Doch Lanz blieb kritisch: „Gibt es auch Länder, die sie reihenweise beleidigt hat? Und ist das ein Problem, wenn man vor den Vereinten Nationen steht, wenn man zum Beispiel Xi Jinping einen Diktator genannt hat? Und auch anderen ständig mit der moralischen Keule kommt und erklärt, wie sie gefälligst zu sein hat?“
Sie habe die Werte der Vereinten Nationen vertreten und natürlich eine Klarheit gehabt, sagte Brantner. Sie habe Partnerschaften in Länder gepflegt, die vorher nicht im Fokus der deutschen Außenpolitik standen. Im Rahmen der UN habe Baerbock zudem bei den Ukraine-Resolutionen zu Mehrheiten beigetragen. „Das war ein starkes Stück.“
Deutlich kritischer meldete sich Journalist Michael Bröcker zu Wort. „Ich finde es schade, Frau Brantner. Sie hätten jetzt die Chance gehabt, das Thema Glaubwürdigkeit auch in eigener Sache mal anders zu konnotieren. Das, was Sie gesagt haben, hab‘ ich wörtlich jetzt so von Annalena Baerbock gehört.“ Zudem seien zuvor nur wenige Außenminister in diesem Amt gewesen. Bröcker betonte außerdem, wie geeignet Schmid für den Posten sei. „Das ist schon ein Vorgang, den man nicht anders als anmaßend und übergriffig bezeichnen kann.“
„Ich habe gesagt, was ich zu sagen habe“, bricht Brantner das Schweigen
Ein weiterer Vorwurf: „Sie hat diese Frau selbst vorgeschlagen, sie hat sie Journalisten vorgestellt, sie hat sie der UN vorgestellt.“ Und dann werde sie in letzter Minute ausgebootet. „Weil Annalena Baerbock festgestellt hat, dass sie immer schon mal nach New York wollte?“ Es sei anmaßend zu sagen, dass nur sie als ehemalige Außenministerin das nötige diplomatische Gewicht zur UN mitbringe. Da gebe es durchaus Zweifel. „Das ist für mich Teil von Hybris, den man dann auch so aus der grünen Partei benennen könnte“, fügte Bröcker an. Nicht nur Männer aus der Sicherheitsszene hätten „diesen Move“ unmöglich gefunden. „Und das kann man dann ehrlicherweise auch mal so benennen.“
Schweigen.
„Ich habe gesagt, was ich zu sagen habe“, entgegnete Brantner und wiederholte Teile ihrer vorherigen Argumente.

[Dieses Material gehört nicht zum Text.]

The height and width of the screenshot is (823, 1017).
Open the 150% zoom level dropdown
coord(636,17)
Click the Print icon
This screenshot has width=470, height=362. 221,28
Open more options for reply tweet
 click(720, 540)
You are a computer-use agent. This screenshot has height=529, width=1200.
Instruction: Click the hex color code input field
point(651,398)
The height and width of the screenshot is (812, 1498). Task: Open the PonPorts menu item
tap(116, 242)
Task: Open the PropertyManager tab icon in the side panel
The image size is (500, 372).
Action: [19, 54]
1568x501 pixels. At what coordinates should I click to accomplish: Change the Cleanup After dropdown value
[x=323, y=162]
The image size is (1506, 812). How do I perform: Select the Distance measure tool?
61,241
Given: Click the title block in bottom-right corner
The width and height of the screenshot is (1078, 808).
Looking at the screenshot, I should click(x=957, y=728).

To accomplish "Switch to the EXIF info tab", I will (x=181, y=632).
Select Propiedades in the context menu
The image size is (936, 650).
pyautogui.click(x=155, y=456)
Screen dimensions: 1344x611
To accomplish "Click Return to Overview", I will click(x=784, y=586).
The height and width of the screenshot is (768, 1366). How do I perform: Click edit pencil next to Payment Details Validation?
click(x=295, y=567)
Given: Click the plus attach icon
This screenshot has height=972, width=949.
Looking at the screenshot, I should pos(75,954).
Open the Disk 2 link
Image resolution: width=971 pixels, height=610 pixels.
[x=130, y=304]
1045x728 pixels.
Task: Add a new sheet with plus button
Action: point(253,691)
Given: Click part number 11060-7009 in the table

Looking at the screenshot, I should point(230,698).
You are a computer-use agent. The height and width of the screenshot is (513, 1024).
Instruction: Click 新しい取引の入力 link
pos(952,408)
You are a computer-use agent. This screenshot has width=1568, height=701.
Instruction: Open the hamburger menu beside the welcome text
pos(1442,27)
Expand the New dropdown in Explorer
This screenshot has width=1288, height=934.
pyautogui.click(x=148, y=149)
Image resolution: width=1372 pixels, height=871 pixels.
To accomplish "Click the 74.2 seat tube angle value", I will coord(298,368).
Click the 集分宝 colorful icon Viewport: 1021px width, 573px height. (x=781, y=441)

„Ich dachte“, versuchte es Lanz trotzdem erneut, „es läuft bei Politikerinnen anders. Frau Baerbock ist doch diejenige, die gerne männlichen Kollegen vorhält, wie machtversessen sie sind, wie sehr sie an ihren Stühlen kleben.“
Über Frauenrechte brauche man den Grünen nichts zu erzählen, entgegnete Brantner. Doch Lanz wollte das so nicht stehen lassen und unterbrach sie: „Das ist ein totaler harter Machtkampf, den man da besichtigen konnte!“
Brantner: „Wir sind die Partei, die dafür sorgt, dass Frauen mit da vorne sitzen können.“
Lanz: „Und dann spielt man das so? Auf dem Rücken einer Frau? Wenn man sagt, mein Thema ist feministische Außenpolitik?“
Brantner: „Ich bleibe dabei, dass es richtig ist (...), dass sie da die starke Stimme sein wird.“
Lanz, der Schmid wiederholt lobte und ihr ebenfalls die Fähigkeit, mit künftigen Krisen umgehen zu können, attestierte, fragte schließlich: „War die Geschichte Teil des Deals, den Sie mit Merz gemacht haben?“
Brantner: „Nein, aber natürlich wurde mit den zukünftig Regierenden auch darüber gesprochen.“
Lanz: „Also doch? Merz hat das für gut befunden?“
Brantner: „In die Details war ich nicht involviert.“
Lanz: „Also bitte, Sie sind die Parteichefin.“
Brantner: „Das ist aber nicht, was wir dort besprochen haben. Es war nicht Teil dieses Deals.“ Aber es sei normal, dass man solche Personalfragen mit den zukünftig Regierenden abspricht.
„Lassen wir das mal so stehen“, sagte Lanz und beendete damit nicht nur das Thema, sondern auch seine Sendung.